* Work order:
Only a number is wanted here: the count of lines in the entries below that include the word "Given".

*** Data listing Section Begins ***

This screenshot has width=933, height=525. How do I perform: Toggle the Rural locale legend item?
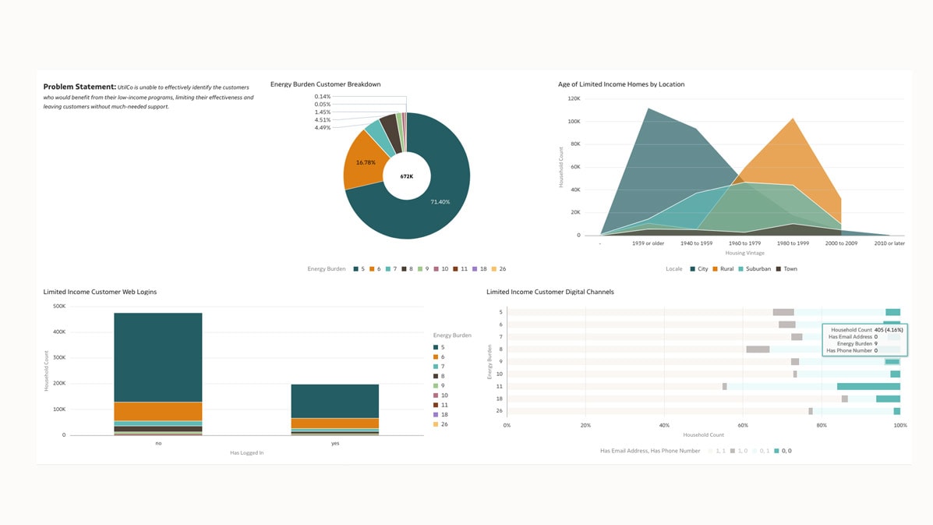click(723, 269)
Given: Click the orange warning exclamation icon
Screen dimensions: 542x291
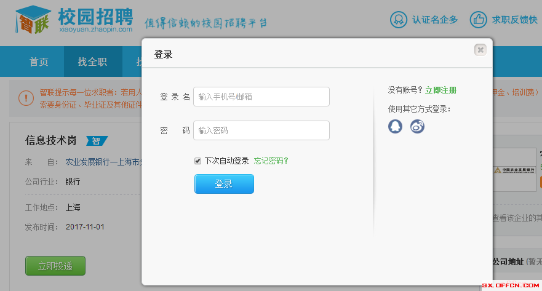Looking at the screenshot, I should point(26,98).
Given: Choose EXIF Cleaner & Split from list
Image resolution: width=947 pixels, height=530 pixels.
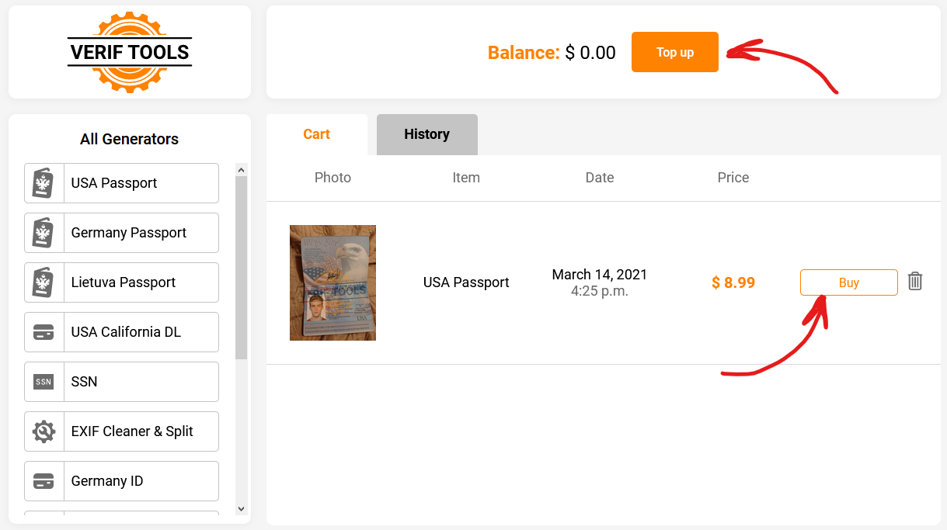Looking at the screenshot, I should 132,431.
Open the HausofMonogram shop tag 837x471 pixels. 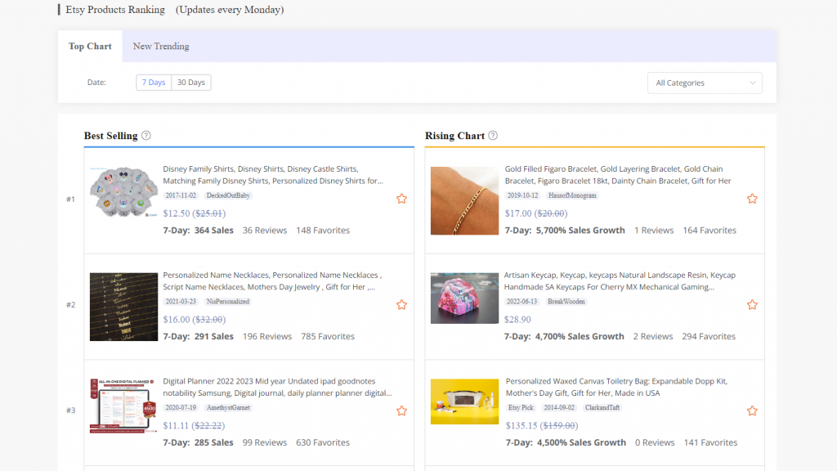coord(572,196)
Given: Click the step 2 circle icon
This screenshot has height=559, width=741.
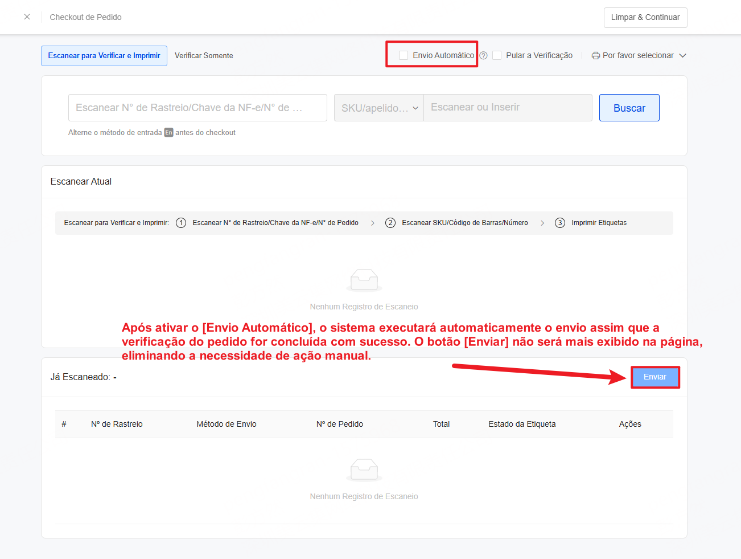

*** Data listing Section Ends ***

* Solved exercise:
3